:: Instructions to follow ::
Every line below should be set down exactly as it appears.

[Items from a data source]
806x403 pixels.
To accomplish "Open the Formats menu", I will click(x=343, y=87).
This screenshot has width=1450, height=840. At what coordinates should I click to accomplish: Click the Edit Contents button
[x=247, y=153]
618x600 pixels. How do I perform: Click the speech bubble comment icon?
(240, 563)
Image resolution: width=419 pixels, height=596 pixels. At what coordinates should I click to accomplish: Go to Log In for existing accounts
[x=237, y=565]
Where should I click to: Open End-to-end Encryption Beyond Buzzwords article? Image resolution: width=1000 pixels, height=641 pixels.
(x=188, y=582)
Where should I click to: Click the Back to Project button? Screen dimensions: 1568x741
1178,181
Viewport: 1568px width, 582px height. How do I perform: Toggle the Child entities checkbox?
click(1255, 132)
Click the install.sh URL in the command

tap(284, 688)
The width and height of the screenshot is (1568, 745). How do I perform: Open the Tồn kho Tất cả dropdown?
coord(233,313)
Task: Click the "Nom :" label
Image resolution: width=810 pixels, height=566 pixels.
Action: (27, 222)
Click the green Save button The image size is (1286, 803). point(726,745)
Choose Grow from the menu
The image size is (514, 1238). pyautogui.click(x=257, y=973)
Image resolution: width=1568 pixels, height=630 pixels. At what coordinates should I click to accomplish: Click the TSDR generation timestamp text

:: Expected output ::
806x403 pixels.
To accomplish "Open the Formats menu", I will click(x=343, y=87).
This screenshot has width=1450, height=840. At what coordinates should I click to accomplish: Click the Edit Contents button
[x=247, y=153]
618x600 pixels. How do I perform: Click the speech bubble comment icon?
(240, 563)
Image resolution: width=419 pixels, height=596 pixels. At what coordinates should I click to accomplish: Go to Log In for existing accounts
[x=237, y=565]
Where should I click to: Open End-to-end Encryption Beyond Buzzwords article? Image resolution: width=1000 pixels, height=641 pixels.
(x=188, y=582)
Where should I click to: Click the Back to Project button? Screen dimensions: 1568x741
1178,181
Viewport: 1568px width, 582px height. How do I perform: Toggle the Child entities checkbox?
click(1255, 132)
Click the install.sh URL in the command

tap(284, 688)
The width and height of the screenshot is (1568, 745). How do I perform: Open the Tồn kho Tất cả dropdown?
coord(233,313)
Task: Click the "Nom :" label
Image resolution: width=810 pixels, height=566 pixels.
Action: (27, 222)
Click the green Save button The image size is (1286, 803). point(726,745)
Choose Grow from the menu
The image size is (514, 1238). pyautogui.click(x=257, y=973)
Image resolution: width=1568 pixels, height=630 pixels. At what coordinates should I click to accomplish: Click the TSDR generation timestamp text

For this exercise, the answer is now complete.